Fortunately, the Pastoral Symphony in the second half made up for this. Being Ashkenazy, it was a mellifluous and pretty straight down the middle approach (nothing unusually fast) but none the worse for that. I remain a sucker for muted strings and the second movement therefore remains my favourite.

It seems my subscription commitments to the SSO and the AE have effectively crowded out any more ad hoc concert-going.  I should try to do something about that because they are not the only shows in town.

To prove that, I also went, with my sister and nephew to see the touring production of “One Man Two Guvnors.”  It was expertly done though my having seen the original production as part of the National Theatre Live franchise somewhat took the wind out of its sails.  They enjoyed it without this impediment.

Part-time Opera company

May 6, 2013

Ominous news from Opera Australia, the company which saved money last year by axing 7 (some say 8) positions from the permanent establishment of the Australian Opera and Ballet Orchestra – something I referred to at an anecdotal level here.

Things are now being taken to the next level.  Apparently about 20 singers are to be “rested” – ie, laid off, for 6 to 12 weeks next year.  These are singers who up till now have been employed on 12-month contracts. Obviously, in the past, that must have included the odd gap between conspicuous onstage commitments (some of which would necessarily be taken up with preparation and also by covering others’ roles).

According to Lyndon Terracini, fresh from his astounding ten-year reappointment and much skiting at the annual general meeting,  if these singers are not singing they cannot be paid and it’s not good for them to be singing in parts for which they are not suited.  Get it, it’s for their own good!

An OA spokesperson says it is nothing at all to do with the projected production next year of the musical “Kismet.”

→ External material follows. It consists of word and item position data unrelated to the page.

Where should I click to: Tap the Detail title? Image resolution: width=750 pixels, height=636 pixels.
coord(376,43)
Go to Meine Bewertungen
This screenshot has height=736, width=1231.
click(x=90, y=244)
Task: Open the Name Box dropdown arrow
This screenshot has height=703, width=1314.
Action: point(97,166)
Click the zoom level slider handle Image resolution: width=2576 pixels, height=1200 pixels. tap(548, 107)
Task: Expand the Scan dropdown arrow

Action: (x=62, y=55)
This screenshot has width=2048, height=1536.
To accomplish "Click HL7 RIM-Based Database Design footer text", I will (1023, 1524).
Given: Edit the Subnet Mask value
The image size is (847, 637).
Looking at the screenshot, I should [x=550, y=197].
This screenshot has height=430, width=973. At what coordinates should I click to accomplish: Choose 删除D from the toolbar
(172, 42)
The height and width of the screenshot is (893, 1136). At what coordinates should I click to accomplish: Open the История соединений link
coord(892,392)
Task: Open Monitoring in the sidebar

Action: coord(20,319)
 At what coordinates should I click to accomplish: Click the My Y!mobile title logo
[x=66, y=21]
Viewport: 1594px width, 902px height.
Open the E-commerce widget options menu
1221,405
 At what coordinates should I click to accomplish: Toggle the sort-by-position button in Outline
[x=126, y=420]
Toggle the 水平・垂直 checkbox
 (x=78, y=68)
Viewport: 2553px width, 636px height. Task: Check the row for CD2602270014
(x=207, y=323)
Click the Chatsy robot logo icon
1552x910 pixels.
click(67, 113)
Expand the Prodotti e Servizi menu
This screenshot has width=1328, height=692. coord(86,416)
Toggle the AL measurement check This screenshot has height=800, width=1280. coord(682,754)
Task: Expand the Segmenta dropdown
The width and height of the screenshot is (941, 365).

OK, yes, I know it’s “The King and I,” but so what?

Group portrait

May 4, 2013


Last weekend, when at Gulgong, we took a drive to Coolah Tops.

We had to revisit the grass tree colony once we were there.

Leaving aside the now (just a bit sadly, I think) proscribed old common name for these plants, there is still something oddly anthropomorphic about them.  In part, it’s their sociable habit of growing together.  I’m not sure of the exact reason for this – moisture and soil nutrients might be the entire explanation, but it is quite striking.

Our visit was all too short.  It is still my ambition to spend a longer time at this tucked away and (I’d say) relatively unknown national park.


May 4, 2013


My sisters and my younger sister’s son both visited me recently from London and WA.  Together we went to Canberra to see our father.  We also caught up with a paternal cousin who lives up the Putty Road.

He is a film maker.

I take that as the inspiration for this rustic trolly.  He has a number of such little wheeled items, constructed on the top of rescued toy prams and the like.

Our family hails from the West.  My father came to Sydney and my uncle lived for some years in Melbourne.